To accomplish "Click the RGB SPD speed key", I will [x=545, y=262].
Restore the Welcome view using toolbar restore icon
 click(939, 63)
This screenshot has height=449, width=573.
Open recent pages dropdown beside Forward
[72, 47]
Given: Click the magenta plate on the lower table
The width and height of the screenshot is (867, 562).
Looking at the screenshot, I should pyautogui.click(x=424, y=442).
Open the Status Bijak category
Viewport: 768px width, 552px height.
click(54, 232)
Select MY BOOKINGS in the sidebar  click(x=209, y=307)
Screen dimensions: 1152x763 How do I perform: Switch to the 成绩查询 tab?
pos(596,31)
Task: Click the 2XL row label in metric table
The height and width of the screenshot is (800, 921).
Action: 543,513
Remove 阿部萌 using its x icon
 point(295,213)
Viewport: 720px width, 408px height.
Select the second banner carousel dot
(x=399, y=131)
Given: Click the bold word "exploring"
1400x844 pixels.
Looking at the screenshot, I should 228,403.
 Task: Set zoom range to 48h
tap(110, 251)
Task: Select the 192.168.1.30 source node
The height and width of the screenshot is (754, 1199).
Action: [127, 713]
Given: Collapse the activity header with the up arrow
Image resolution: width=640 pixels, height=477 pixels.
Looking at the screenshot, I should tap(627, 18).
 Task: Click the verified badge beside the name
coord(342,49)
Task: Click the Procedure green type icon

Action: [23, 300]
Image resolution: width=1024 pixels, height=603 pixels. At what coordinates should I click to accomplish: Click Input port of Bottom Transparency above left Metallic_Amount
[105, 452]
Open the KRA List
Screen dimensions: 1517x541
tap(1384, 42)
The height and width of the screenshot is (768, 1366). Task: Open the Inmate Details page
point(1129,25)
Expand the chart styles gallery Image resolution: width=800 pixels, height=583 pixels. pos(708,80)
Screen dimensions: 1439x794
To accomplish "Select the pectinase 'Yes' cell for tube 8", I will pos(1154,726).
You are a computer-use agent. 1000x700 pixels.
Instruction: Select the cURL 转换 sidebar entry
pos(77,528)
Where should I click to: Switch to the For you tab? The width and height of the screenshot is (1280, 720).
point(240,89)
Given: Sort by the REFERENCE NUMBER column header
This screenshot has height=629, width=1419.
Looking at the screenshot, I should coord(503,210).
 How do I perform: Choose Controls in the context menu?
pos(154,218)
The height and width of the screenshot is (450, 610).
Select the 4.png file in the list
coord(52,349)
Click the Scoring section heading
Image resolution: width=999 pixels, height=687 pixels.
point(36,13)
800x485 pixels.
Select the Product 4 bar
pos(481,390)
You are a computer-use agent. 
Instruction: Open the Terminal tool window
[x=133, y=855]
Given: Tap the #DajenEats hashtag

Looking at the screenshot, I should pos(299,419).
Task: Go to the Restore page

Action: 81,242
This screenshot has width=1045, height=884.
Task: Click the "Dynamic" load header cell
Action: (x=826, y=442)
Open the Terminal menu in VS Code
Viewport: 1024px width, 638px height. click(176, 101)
============
WHAT THIS TASK INVOLVES » Set down the lines above as they stand, starting with the first line and ending with the line that contains "Given: Click the magenta".

EXERCISE ANSWER »
To accomplish "Click the RGB SPD speed key", I will [x=545, y=262].
Restore the Welcome view using toolbar restore icon
 click(939, 63)
This screenshot has height=449, width=573.
Open recent pages dropdown beside Forward
[72, 47]
Given: Click the magenta plate on the lower table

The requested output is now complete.